Rewrite the data from the line with "Cascades of detectors (222, 84)" to the line with "CGBoost (219, 78)", putting "Random forest" in place of "Decision tree" and leaving everything else as it is.

■ ■ ■ ■ ■ ■ ■

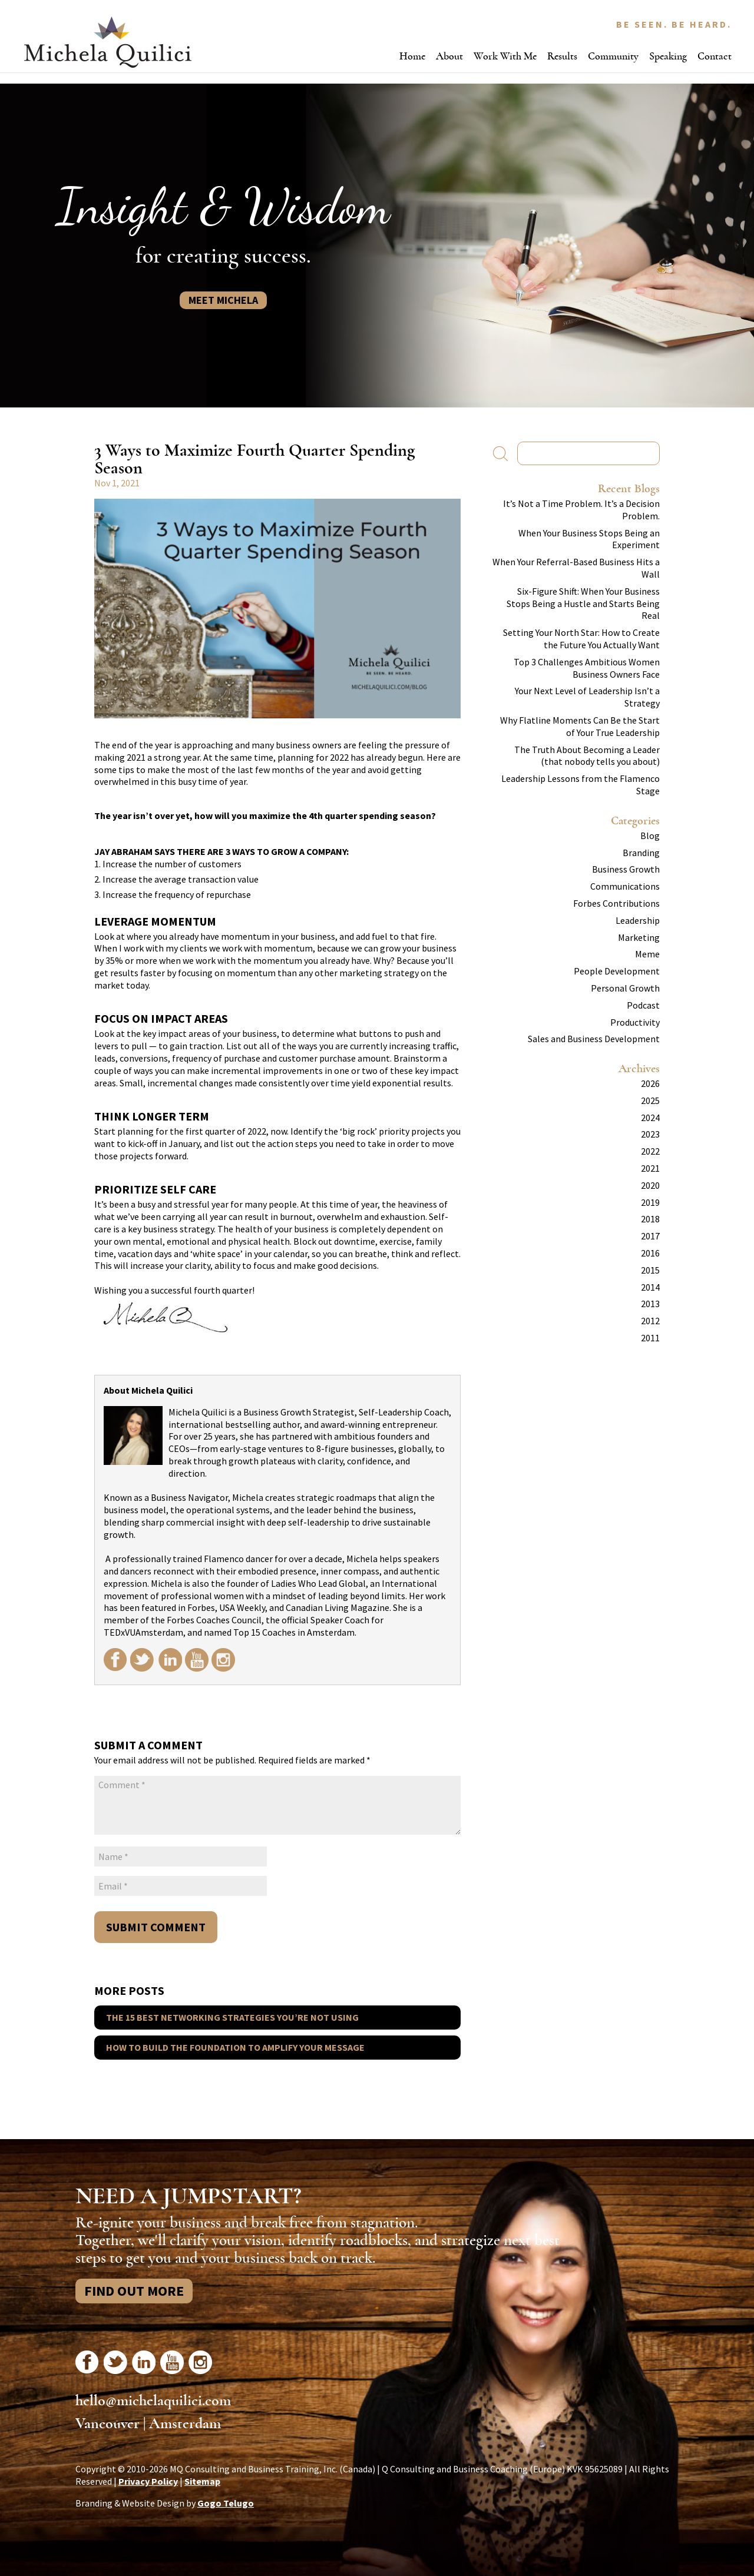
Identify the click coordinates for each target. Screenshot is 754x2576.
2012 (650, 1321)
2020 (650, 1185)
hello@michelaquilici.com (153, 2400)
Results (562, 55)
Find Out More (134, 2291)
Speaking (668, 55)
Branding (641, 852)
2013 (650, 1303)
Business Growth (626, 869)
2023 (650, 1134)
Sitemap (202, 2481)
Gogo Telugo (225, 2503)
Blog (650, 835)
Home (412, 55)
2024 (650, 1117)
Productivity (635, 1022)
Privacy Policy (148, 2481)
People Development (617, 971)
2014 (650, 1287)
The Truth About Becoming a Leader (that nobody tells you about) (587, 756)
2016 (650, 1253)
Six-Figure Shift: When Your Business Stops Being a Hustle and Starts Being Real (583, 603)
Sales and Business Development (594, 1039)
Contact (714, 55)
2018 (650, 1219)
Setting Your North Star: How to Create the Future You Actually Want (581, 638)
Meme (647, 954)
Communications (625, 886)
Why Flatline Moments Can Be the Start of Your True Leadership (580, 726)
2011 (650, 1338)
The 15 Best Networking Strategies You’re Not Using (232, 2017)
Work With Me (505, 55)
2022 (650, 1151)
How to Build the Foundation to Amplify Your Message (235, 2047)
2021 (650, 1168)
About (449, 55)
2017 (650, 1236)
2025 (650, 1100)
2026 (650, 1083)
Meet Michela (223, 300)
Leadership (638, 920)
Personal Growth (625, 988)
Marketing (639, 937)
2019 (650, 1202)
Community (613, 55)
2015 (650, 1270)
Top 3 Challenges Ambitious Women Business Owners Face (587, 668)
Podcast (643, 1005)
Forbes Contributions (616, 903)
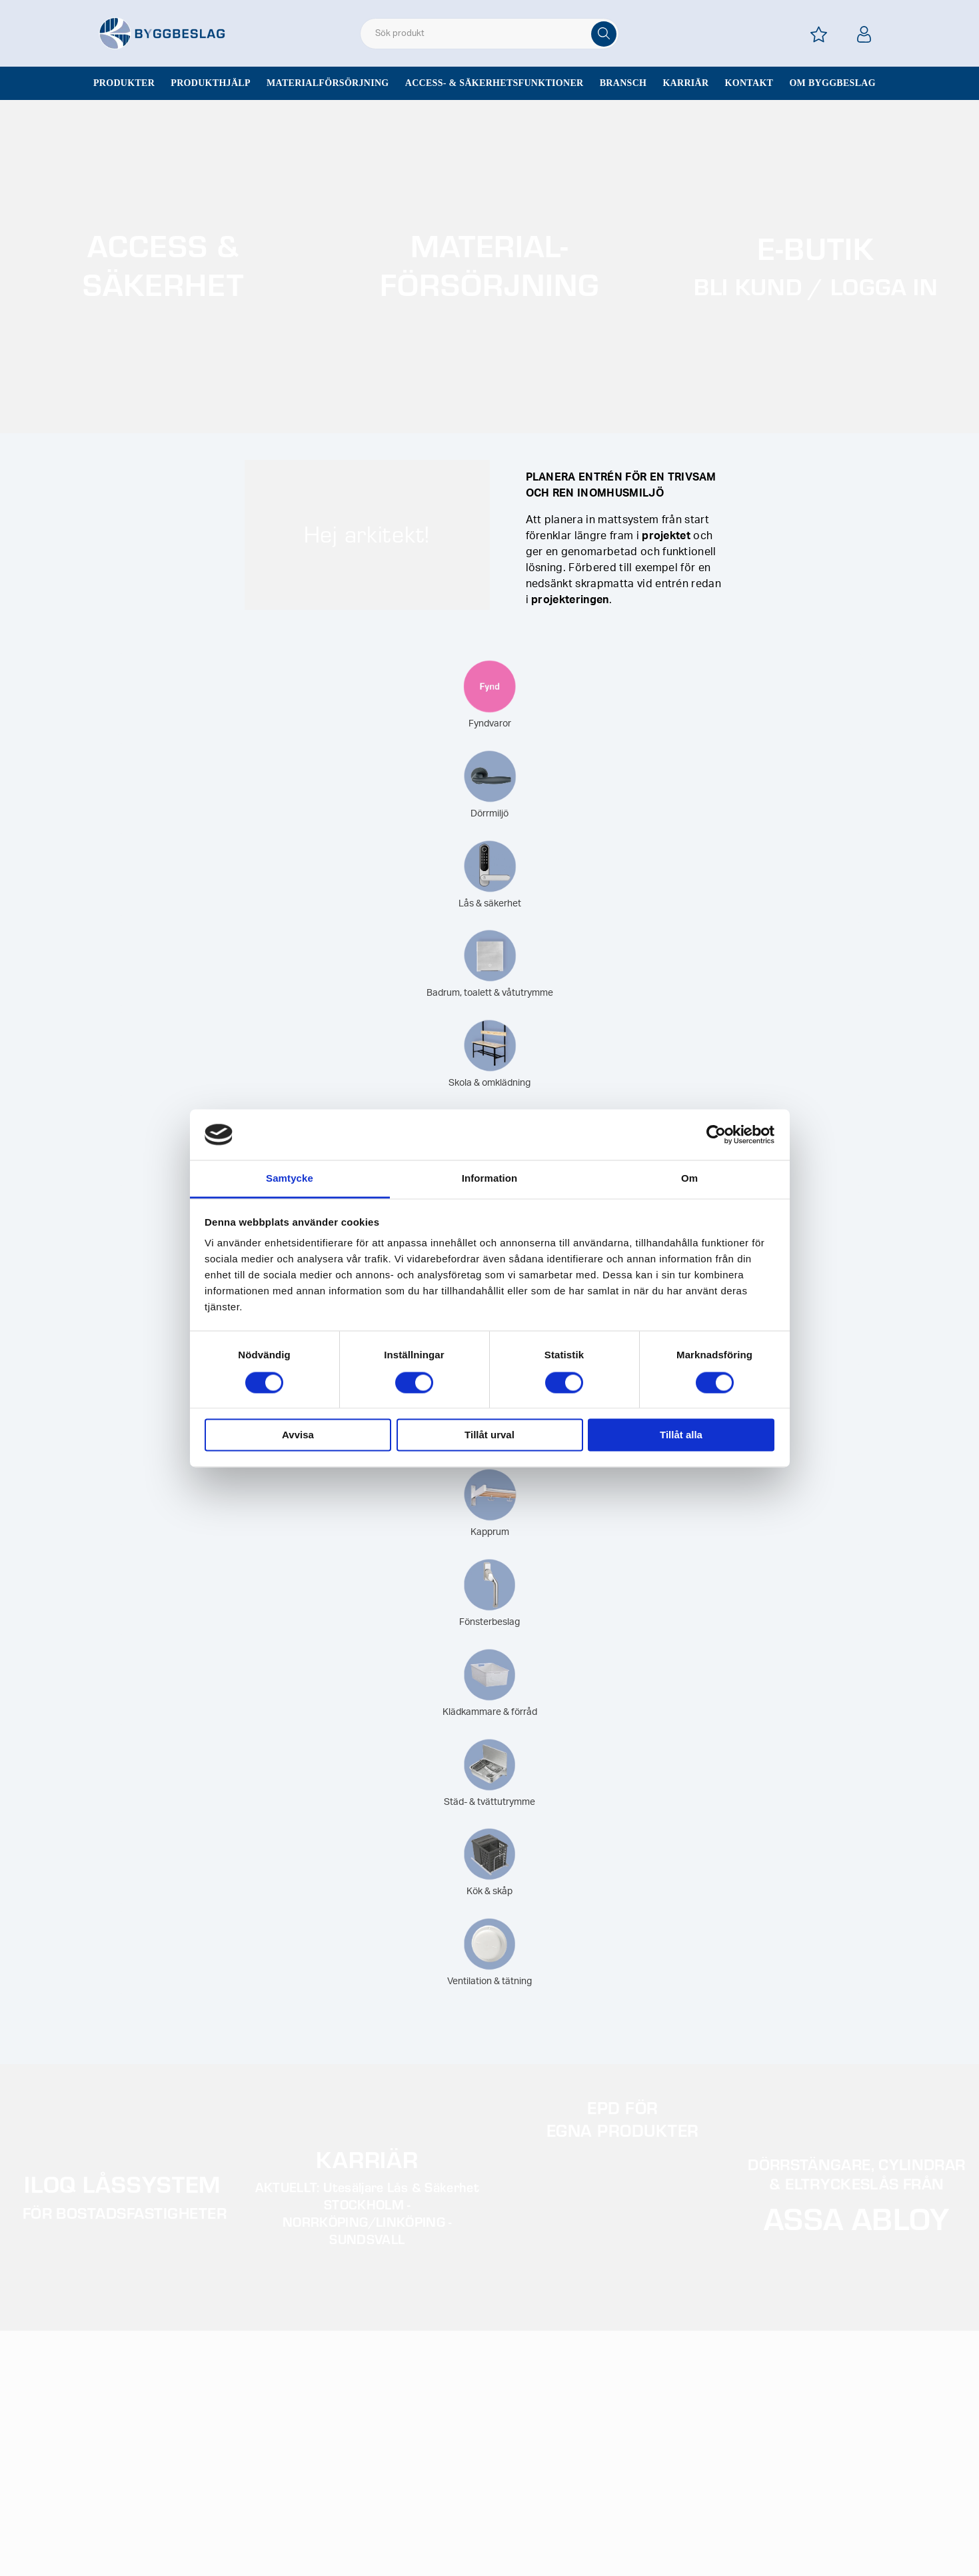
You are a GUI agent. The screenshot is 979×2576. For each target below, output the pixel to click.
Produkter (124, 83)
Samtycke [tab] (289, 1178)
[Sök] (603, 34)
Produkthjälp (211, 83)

■ ■ ■ ■ ■ ■ ■

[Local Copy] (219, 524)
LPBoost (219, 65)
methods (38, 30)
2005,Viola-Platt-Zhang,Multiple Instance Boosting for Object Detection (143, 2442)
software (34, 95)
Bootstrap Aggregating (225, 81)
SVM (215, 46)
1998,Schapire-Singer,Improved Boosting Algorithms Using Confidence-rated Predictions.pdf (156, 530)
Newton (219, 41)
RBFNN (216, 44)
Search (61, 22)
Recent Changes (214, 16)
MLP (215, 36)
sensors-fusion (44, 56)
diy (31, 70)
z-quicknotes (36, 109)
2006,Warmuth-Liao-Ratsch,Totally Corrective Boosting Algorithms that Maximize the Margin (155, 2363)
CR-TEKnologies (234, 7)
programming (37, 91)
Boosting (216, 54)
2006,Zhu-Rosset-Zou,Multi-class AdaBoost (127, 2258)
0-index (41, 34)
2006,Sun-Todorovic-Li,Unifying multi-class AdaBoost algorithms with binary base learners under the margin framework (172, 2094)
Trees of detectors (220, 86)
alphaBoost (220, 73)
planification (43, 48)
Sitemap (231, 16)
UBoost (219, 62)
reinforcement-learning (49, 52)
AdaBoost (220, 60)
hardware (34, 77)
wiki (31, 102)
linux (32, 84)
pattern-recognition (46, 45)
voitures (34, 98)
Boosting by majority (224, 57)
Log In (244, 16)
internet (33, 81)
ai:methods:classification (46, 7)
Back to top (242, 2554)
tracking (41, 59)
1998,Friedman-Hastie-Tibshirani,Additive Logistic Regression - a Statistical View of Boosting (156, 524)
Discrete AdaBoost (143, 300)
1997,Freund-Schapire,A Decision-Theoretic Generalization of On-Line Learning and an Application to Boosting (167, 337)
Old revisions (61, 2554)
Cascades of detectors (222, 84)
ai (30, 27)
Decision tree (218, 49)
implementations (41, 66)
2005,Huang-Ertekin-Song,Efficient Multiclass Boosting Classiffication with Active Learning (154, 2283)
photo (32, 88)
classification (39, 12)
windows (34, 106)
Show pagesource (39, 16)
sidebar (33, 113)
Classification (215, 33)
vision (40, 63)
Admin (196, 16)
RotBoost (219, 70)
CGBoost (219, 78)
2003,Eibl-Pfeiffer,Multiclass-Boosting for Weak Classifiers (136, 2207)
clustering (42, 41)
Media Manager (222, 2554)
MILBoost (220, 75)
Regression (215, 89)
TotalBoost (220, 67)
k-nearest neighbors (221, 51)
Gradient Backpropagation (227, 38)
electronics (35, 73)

■ ■ ■ ■ ■ ■ ■

OUTPUT OF THE TASK
Cascades of detectors (222, 84)
ai (30, 27)
Random forest (218, 49)
implementations (41, 66)
2005,Huang-Ertekin-Song,Efficient Multiclass Boosting Classiffication with Active Learning (154, 2283)
photo (32, 88)
classification (39, 12)
windows (34, 106)
Show pagesource (39, 16)
sidebar (33, 113)
Classification (215, 33)
vision (40, 63)
Admin (196, 16)
RotBoost (219, 70)
CGBoost (219, 78)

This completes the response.